プラトンの残した『対話篇』には、ソクラテスの晩年の10年ほどが書かれており、それによるとソクラテスはもっぱらソフィストとの論争に明け暮れた人生を過ごしていたようである。そのきっかけは、デルフォイ神殿から降された「ソクラテスに勝る知恵者はいない」との神託にあったとされる。ソクラテスはそれを友人のカイレフォンから聞き、その真意を確かめるべく当時知者といわれていたソフィストを訪ねて回った。それによって、どれほどソフィスト達が賢く、そして自分に知恵がないかすぐに判明をすると考えたのである。ところが、いざソフィスト達と話をしてみると、彼らが人間にとって一番大事なものが何であるかを解っておらず、しかも自分がそれを解っていないことさえ判っていないとソクラテスは気付いた。つまり、ソフィスト達は知らないのに知っていると思い込み、それに比べてソクラテスは知らないという点では彼らと同じでも、その知っていないことを自分で知っているとの自覚の分だけ自分の方が勝っていると悟ることとなる。これが有名な「無知の知」である。

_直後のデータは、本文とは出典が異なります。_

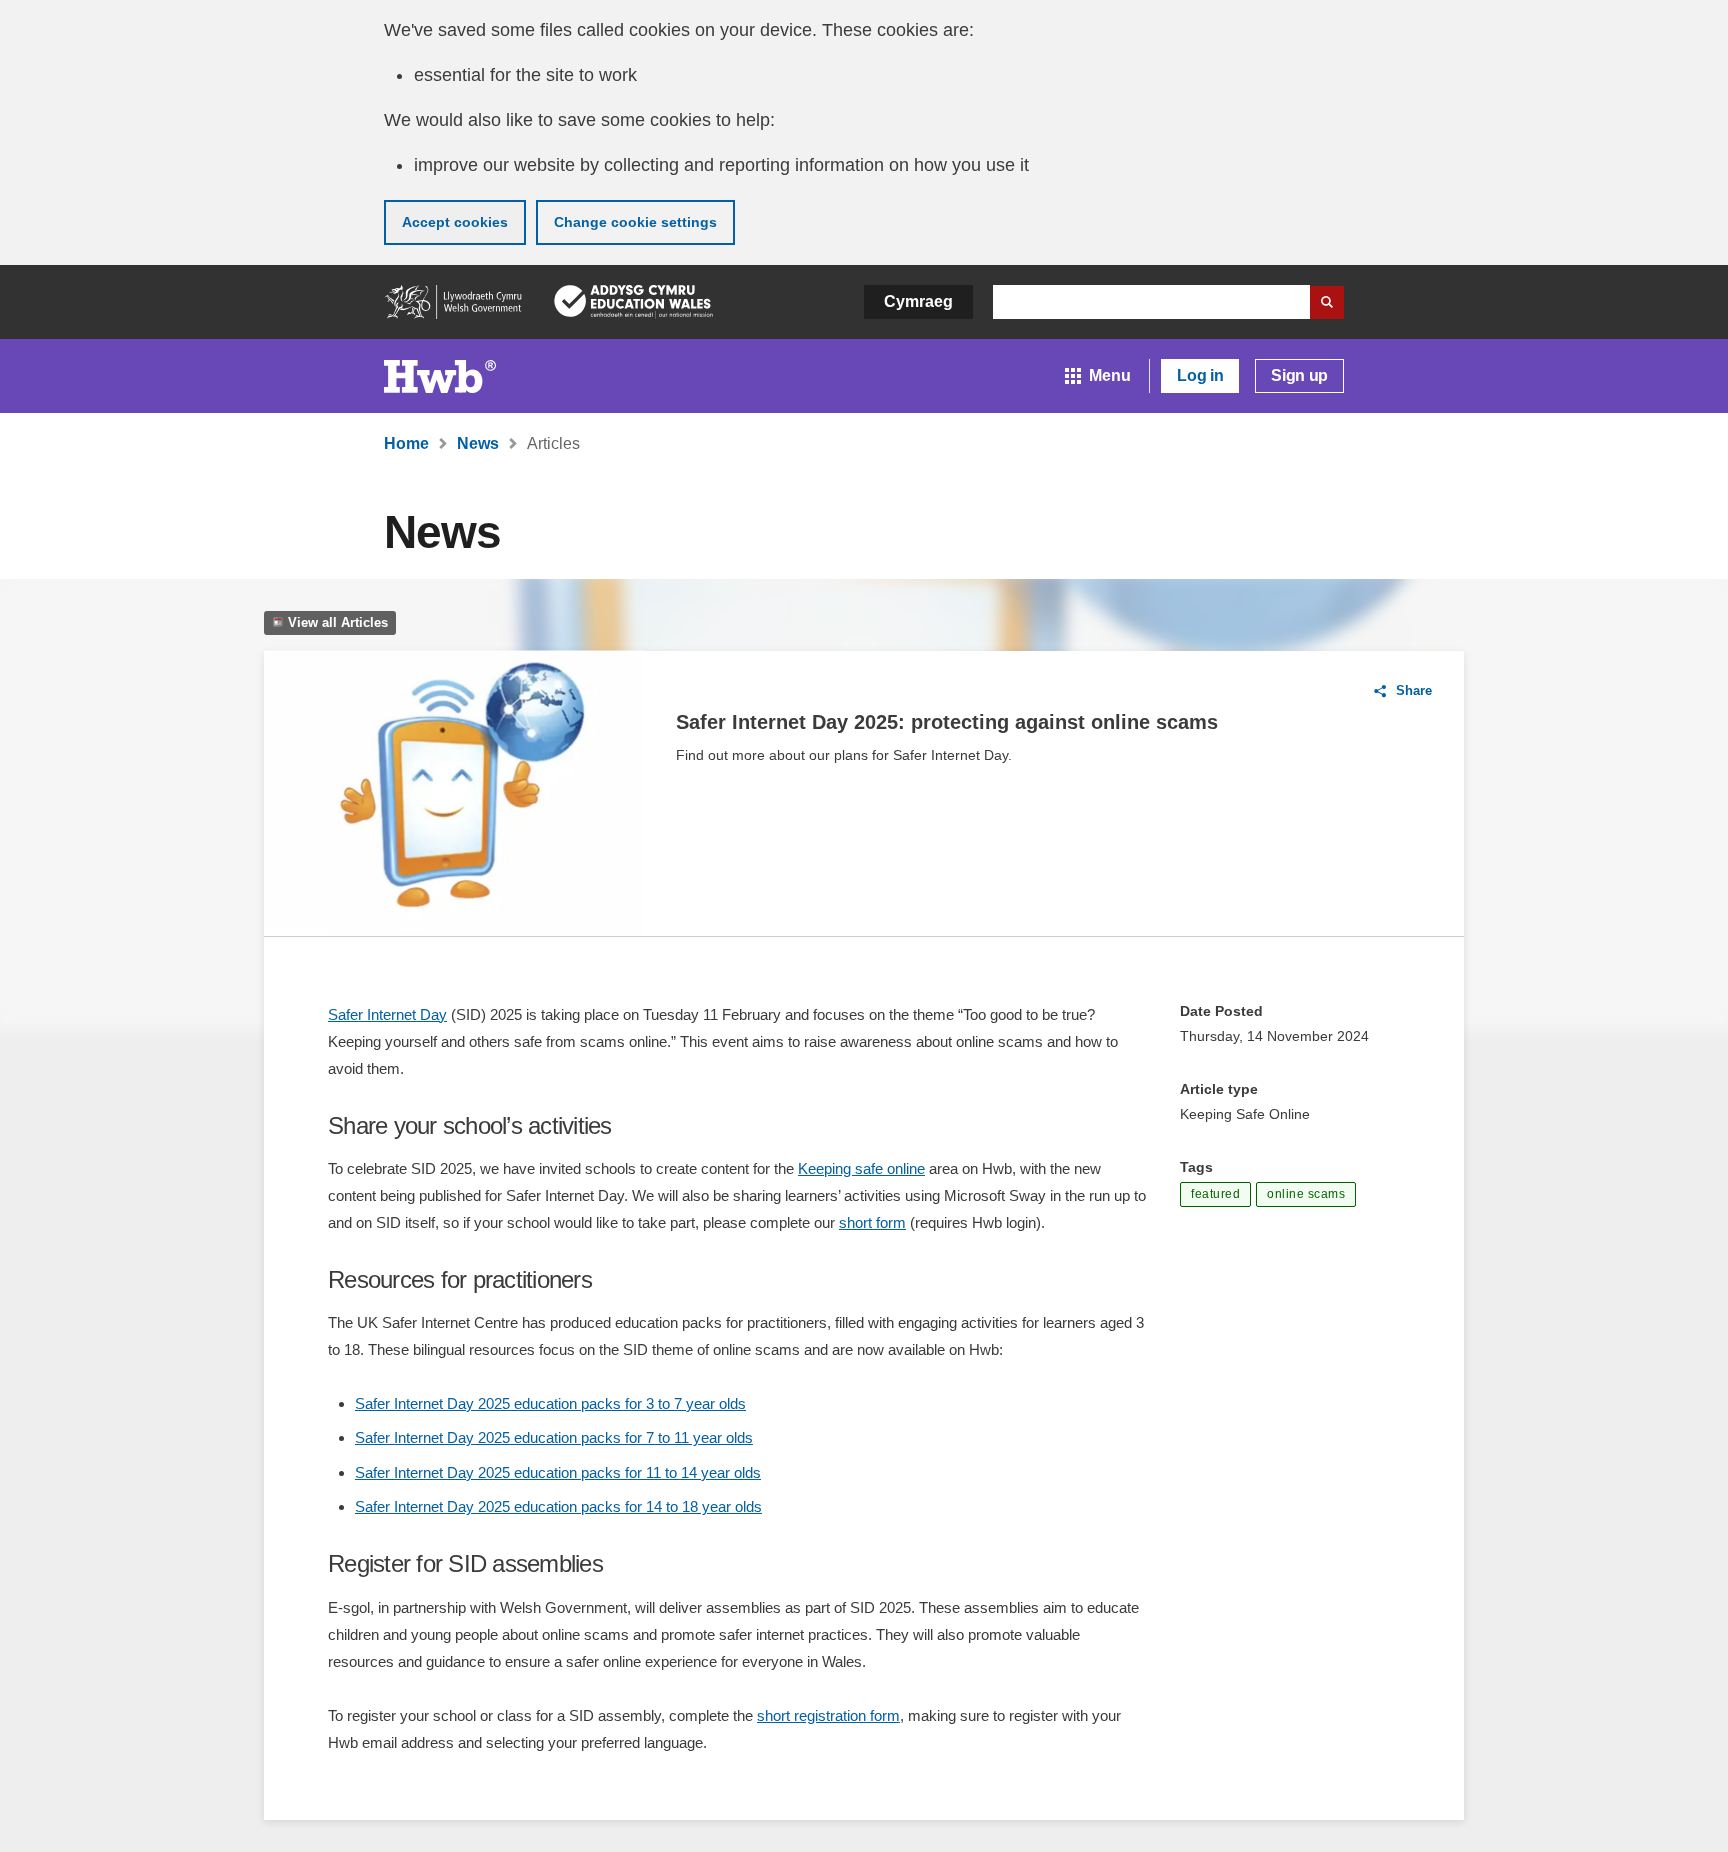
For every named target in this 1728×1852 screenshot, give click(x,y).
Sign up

フィロソフィとの言葉は、元々ギリシャ語で「知を愛する」との意味であり、ソクラテスはフィロソフィとの言葉を独特な意味で用いた。そもそも何かを愛するとは、その何かを欲するときであり、つまりまだその対象を自分のものにできていないことを表す。愛する者はその対象をまだ手に入れていないからこそ、それを欲するのである。即ちフィロソフィ(愛知者)とは、まだ知を有していない無知なものである。このような考えから、ソクラテスはフィロソフィを「知を求めてやまないもの」と考えたのである。この言葉によって、ソクラテス自身は無知な者と自己規定され、ソフィストとの対話では一方的に教えを請うものとして振舞うこととなる。その上でソフィストの提示する解答を厳しく吟味し、その欠陥を突いていくことで最後にはソフィスト自身に無知の知を自覚させるに至るわけである。こうして知者と自認する者の無知を晒させたことから、この方法は「エイロネイア」と呼ばれ、また自分ではなく相手が知識を作り出すことを助けるということから「産婆術」とも呼ばれている。
ソクラテスは、知識の集積としての「知」ではなく、絶えざる自己吟味としての「知恵」(「善」や「美」と表現される)を重視したとされる。常識や通念を鵜呑みにするのではなく、常に自分の中でそれらを捉えなおして反省を重ねてこそ、人間にとって最も大切な徳(アレテー)がわかるに違いないと考えたのである。更に、正しく知ろうとする姿勢を持つことこそが、根本の徳に他ならないとの考えに至ることとなる。ソクラテスは、滅びることのない魂こそが自分自身に他ならないと考え、魂をよりよいものにするためには、何をするにあたっても正しいやり方を知ることだと主張した(徳は知である)。これは、デルフォイのアポロン神殿に掲げられていた「汝自身を知れ」との戒めの言葉にヒントを得たものとされる。またソクラテスは、徳を実践する者の人生は幸福であるとも主張した。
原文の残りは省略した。